• [Text and item location entries]:
====

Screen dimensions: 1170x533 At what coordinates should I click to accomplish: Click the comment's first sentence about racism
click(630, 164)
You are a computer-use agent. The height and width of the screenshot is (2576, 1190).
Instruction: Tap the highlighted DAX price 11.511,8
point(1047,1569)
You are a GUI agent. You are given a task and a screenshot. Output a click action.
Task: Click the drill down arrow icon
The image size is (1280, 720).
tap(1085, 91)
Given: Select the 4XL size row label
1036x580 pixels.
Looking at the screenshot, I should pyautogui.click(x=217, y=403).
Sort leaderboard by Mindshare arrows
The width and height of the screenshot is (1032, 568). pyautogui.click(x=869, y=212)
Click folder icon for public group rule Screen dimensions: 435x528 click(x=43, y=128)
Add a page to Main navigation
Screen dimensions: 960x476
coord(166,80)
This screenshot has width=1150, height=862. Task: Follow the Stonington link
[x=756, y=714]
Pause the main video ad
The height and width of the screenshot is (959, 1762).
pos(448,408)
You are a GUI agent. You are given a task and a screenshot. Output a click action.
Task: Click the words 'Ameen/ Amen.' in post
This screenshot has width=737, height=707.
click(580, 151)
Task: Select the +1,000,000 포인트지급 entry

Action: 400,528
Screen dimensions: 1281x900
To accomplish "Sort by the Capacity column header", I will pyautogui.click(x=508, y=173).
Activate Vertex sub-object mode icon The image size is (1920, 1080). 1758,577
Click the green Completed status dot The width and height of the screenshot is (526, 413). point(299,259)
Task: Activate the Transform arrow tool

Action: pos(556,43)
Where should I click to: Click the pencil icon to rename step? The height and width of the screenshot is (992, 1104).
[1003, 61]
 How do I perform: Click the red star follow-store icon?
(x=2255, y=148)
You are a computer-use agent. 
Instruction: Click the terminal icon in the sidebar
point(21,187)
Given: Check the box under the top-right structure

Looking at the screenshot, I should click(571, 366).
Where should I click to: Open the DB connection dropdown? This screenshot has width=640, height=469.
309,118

====

• [PROBLEM STATEMENT]: Collect every line in the rows above that contains the string "point", copying each one in full. Match case exactly.

• [WRITTEN ANSWER]:
point(1047,1569)
Click the green Completed status dot The width and height of the screenshot is (526, 413). point(299,259)
point(21,187)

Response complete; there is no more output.